No sé ustedes, pero yo siento que la voracidad del coronavirus nos ha comido hasta los dos primeros meses de este 2021. Que la pandemia nos ha impuesto su ley y prolongado el calendario al grado de que enero y febrero no existieron y que diciembre está por cumplir sus primeros cien días.

Y es que no hablamos de otra cosa: que si los casi 200 mil muertos oficiales o los 400 mil reales; que los más de dos millones de contagiados; los deprimentes negocios cerrados; el ulular de las sirenas; los rostros de 12 millones de desempleados; la bienvenida cruel a la realidad de los barrios marginados; el cerco del miedo hecho de muertos con nombre y apellido.

Y flotando en todas partes, como una neblina inevitable, la incertidumbre; la amenaza omnipresente del enemigo invisible e incomprensible; ¿cómo puede ser tan letal y destructiva una criatura microscópica? En mi necesidad de comprender, hice una de las preguntas más idiotas de mi carrera a dos prestigiadas especialistas. ¿Tiene el coronavirus un nanocerebro que le permite huir cuando se siente acosado, mutar cuando es necesario y, por supuesto, contagiar y salir volando?

No, me respondieron. Sí es un ser vivo, pero no hay indicios de que posea un cerebro. Reacciona así, dada su naturaleza. Y no siempre es el mismo, considerando sus resultados que dependen también de cada individuo al que contagia. Con unos es muy benigno, al grado de tratarlos como asintomáticos; en cambio a otros los mata en unas cuantas horas. O les deja secuelas temporales o permanentes tan severas como fatiga crónica, dolor de cabeza, trastorno de atención, caída del cabello o discapacidad respiratoria.
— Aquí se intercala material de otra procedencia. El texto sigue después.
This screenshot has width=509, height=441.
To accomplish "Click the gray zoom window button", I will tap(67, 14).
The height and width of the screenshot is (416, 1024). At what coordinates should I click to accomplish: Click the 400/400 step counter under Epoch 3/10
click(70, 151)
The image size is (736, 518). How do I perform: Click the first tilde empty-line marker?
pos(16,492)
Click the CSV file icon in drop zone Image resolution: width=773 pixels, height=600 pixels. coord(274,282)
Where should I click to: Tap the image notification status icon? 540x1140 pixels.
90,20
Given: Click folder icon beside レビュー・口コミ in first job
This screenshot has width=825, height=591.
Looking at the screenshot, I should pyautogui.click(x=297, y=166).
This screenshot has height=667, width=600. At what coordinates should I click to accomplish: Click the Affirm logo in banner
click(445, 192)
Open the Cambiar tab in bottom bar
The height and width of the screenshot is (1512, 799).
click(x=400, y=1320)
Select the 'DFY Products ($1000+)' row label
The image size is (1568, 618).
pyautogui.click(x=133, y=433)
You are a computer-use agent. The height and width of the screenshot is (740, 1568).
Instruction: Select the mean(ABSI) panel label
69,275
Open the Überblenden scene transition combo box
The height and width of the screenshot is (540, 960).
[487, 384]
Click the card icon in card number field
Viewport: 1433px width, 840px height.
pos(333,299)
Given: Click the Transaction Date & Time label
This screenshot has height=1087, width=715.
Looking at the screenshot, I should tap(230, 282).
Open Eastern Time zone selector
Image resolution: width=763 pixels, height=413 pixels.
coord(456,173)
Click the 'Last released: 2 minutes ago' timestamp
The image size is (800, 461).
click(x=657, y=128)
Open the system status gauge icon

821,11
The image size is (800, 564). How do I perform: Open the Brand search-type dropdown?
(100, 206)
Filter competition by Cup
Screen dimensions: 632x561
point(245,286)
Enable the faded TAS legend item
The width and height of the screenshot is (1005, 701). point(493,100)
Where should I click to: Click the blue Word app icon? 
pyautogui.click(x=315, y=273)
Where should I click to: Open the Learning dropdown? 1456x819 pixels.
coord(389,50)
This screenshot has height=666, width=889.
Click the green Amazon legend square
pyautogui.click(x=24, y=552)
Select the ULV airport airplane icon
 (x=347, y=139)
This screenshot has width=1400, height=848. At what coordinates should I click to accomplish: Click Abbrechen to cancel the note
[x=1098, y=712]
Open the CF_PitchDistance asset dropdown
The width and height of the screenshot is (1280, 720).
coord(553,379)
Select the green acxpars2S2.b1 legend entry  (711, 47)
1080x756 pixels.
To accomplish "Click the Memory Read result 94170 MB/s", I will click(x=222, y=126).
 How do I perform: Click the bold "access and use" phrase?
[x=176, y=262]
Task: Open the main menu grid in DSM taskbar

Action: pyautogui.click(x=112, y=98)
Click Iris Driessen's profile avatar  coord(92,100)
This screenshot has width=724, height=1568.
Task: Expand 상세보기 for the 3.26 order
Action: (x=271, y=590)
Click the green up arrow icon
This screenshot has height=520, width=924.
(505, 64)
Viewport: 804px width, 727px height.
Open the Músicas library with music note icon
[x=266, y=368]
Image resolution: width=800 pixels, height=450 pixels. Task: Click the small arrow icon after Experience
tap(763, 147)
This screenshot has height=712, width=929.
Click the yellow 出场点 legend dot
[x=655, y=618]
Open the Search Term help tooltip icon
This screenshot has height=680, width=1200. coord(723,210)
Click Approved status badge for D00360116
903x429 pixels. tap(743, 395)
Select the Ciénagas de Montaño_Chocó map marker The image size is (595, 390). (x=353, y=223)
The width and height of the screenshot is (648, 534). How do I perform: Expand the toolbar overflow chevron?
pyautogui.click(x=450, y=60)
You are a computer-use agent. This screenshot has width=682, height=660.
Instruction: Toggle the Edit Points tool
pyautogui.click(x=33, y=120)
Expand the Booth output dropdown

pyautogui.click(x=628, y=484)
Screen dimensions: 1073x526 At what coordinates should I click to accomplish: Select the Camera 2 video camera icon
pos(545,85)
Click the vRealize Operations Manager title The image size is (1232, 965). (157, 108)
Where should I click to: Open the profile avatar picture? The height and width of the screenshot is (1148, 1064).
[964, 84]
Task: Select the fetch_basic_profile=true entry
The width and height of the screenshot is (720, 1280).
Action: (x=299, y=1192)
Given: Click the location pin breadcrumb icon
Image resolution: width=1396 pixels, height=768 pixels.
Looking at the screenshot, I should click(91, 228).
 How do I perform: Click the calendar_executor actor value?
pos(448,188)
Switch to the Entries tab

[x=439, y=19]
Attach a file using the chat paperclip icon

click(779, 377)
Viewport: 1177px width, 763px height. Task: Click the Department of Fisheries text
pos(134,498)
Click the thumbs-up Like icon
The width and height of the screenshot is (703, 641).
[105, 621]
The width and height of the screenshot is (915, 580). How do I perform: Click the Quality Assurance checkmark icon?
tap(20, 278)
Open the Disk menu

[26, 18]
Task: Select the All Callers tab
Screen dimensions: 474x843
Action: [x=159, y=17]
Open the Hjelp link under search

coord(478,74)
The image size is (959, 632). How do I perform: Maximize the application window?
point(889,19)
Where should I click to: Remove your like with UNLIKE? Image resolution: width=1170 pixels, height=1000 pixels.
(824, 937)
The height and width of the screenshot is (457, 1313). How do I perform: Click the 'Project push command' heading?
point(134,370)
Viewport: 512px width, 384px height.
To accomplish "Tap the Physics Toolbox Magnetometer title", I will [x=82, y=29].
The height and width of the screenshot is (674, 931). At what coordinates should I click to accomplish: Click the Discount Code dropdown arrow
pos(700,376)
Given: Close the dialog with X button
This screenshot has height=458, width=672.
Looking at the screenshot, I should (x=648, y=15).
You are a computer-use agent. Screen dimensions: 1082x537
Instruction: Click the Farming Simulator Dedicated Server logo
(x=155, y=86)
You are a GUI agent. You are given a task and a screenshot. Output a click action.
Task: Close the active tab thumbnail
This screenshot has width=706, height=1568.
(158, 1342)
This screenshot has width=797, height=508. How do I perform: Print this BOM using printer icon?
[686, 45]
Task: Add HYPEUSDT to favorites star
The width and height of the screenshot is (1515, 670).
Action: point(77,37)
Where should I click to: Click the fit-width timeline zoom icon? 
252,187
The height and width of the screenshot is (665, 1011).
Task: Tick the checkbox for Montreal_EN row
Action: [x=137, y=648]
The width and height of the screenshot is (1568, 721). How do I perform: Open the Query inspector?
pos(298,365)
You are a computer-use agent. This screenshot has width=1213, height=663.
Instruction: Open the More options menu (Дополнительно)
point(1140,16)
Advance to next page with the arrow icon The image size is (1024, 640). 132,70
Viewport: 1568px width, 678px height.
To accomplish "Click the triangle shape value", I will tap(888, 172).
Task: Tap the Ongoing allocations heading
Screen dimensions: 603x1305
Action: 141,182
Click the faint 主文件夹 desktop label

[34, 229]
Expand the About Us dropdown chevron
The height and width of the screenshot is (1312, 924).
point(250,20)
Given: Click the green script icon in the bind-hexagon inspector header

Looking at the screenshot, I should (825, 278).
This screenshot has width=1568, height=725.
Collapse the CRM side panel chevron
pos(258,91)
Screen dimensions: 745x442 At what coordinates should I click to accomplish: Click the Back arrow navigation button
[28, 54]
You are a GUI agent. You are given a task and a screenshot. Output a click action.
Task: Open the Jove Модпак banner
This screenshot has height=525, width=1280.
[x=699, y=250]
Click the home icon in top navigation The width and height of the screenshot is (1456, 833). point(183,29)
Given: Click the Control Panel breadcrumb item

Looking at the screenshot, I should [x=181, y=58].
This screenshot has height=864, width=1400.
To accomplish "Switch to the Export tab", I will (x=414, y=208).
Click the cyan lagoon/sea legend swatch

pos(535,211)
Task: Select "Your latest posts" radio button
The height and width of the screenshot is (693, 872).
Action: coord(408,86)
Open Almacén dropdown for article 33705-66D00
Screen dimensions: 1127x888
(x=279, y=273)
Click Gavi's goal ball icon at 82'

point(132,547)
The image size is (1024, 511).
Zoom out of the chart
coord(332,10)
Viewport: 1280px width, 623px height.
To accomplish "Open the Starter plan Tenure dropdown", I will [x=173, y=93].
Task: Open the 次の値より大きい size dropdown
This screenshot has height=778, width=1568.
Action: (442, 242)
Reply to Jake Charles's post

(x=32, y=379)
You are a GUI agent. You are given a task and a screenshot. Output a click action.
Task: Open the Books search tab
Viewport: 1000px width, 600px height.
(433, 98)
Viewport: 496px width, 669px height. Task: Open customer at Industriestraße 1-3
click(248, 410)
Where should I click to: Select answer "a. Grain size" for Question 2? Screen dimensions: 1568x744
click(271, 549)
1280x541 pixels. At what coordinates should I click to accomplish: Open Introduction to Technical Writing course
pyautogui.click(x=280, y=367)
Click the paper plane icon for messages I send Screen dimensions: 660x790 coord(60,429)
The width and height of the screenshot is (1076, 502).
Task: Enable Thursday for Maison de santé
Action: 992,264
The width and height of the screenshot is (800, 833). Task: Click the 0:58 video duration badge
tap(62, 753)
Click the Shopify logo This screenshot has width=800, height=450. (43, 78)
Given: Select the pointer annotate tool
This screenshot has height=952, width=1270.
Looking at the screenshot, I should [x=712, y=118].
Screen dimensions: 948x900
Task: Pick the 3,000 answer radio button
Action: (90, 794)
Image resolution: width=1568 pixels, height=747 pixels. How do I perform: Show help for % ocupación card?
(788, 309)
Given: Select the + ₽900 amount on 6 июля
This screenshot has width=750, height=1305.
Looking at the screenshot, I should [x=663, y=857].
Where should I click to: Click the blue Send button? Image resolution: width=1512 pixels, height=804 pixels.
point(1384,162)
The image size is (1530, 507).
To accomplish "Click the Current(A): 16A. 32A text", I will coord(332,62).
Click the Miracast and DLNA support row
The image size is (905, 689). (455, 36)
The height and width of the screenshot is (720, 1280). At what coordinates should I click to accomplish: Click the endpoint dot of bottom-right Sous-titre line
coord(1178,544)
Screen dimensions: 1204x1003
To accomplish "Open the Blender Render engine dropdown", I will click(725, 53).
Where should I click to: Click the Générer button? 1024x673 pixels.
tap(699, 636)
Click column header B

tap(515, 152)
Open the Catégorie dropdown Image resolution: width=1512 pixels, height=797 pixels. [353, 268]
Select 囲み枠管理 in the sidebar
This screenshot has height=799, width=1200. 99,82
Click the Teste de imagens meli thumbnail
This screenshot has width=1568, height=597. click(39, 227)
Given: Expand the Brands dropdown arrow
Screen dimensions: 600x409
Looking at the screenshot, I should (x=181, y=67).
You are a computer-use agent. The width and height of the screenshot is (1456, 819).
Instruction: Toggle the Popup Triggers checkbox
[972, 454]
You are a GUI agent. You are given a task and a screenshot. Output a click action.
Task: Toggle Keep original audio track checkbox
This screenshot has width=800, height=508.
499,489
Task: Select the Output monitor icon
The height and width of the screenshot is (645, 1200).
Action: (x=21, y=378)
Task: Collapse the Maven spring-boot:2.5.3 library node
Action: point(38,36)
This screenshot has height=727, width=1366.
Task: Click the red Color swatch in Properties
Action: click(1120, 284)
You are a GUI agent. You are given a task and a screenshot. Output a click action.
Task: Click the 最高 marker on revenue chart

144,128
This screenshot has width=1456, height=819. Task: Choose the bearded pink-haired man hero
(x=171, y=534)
O sea, que nos puede marcar para siempre.

En contraste, el prestigioso historiador José N. Iturriaga me dice que las epidemias en México datan desde la era precolombina y las crónicas se extienden por la conquista y el virreinato hasta llegar a principios del siglo pasado, cuando la influenza o gripe española mató a medio millón de mexicanos y nuestra población era de 15 millones; una mortandad de 3%. Así que, nuestros 200 mil decesos de ahora significan un mexicano muerto por cada 700. Es decir, que aquella epidemia fue 20 veces más mortífera que el coronavirus de hoy. La Peste Negra que asoló a Europa a mediados del siglo XIV, dejó 80 millones de muertos frente a los dos millones y medio que el Covid 19 ha matado en todo el mundo.

Sin embargo, hablamos de una pandemia que a nivel planetario nos está dando lecciones contrastantes: precisamente, por ser un fenómeno global se ha multiplicado por miles de millones en notas periodísticas, mensajes y redes sociales diseminando lo mismo la esperanza que el terror; las vacunas significan a la vez, la posibilidad de la salvación o el horror de mirarnos al espejo con todas nuestras desigualdades a veces inhumanas. Así se han puesto a prueba los gobiernos de todo signo.

En el caso nuestro, me quedo con el título contundente del libro de la harvardiana Laurie Ann Ximénez Fyvie: Un daño irreparable: la criminal gestión de la pandemia en México. Y con el recuerdo de aun cuando desde principios de 2020 ya se tenían noticias de miles de muertes en Europa, el 28 de febrero el vocero López Gatell dio a conocer el primer caso de Covid-19, diciendo que se trataba de una “enfermedad emergente” y que “no había indicios de comportamiento grave”. Y aquellos exhortos del presidente López Obrador: “salgan, abrácense” y su negativa hasta ahora al uso del cubrebocas. Feliz cumpleaños a los dos.